Young players from Thailand and Indonesia joined Japanese players on Wednesday in tryouts at Chiba’s Fukuda Denshi Arena.
The yearly event, hosted by the Japan Pro Footballer Association, is an opportunity for J-League players with expiring contracts to find potential suitors, with over 100 club officials and media in attendance.
70 former J2 and J3 players were joined by Indonesia’s Ryuji Utomo and Syamsir Alam as well as Thailand’s Attawit Sukchuai and Adisak Kinosum, all of whom took part in the afternoon session.
The group seemed to struggle in the 7-on-7 warm-up games played on a nearby training pitch, but found their pace in 11-on-11 play as officials watched from the stands.
“It was great, but it was a little cold and there was a lot of wind,” said Alam, who created several chances with his set piece kicks. “It’s different from Indonesia because the level is higher in Japan. Everybody moves and tackles, but Indonesia is slower. I will have to improve my physique in order to compete with Japanese players.”
Ratchaburi midfielder Sukchuai denied he was nervous, despite being the event’s youngest participant: “I just did my best. I’m glad I could meet these players, it’s a big experience for me.
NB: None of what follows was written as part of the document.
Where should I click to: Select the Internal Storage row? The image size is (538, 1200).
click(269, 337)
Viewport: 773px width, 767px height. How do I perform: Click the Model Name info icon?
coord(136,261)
“The speed of the ball is faster than in Thailand, and Japanese players are more motivated than in the [Thai Premier League.”
It was a sentiment echoed by Utomo, an Indonesia Under-19 selection who plays for Persib’s Under-21 side.
“The rhythm here is fast; everyone passes and moves at the same time,” the defender noted. “It’s [a good experience] for us, but I need to improve my decision-making.”
The Southeast Asian players did appear to struggle as temperatures hit 12 degrees Celsius, a far cry from the mid-to-high 20s they are used to.
“My biggest problem today was the weather,” admitted Kinkosum, who belongs to Chainat FC. “But I’m impressed with Japan’s professional players.”
Prior to the tryout, the Indonesian players trained with J2 side Jubilo Iwata while the Thai players joined Tokyo Verdy’s youth squad.
“It was surprising because [Jubilo] were concentrating on the [J1 Promotion Playoff] and still welcomed us to their training,” Alam said of his time with the former J-League champions, who lost their playoff match against Montedio Yamagata on Sunday. “I’m sad about their situation, to lose like that in additional time.”
“Japanese teams focus on the relationships between the players,” Kinkosum reflected. “In Thailand they focus on individual potential, but in Japan they focus on the teamwork.”
Two more Southeast Asian players scheduled to participate, Indonesia’s Gavin Kwan and Thailand international Jakkapan Pornsai, were late cancellations due to illness and club obligations respectively.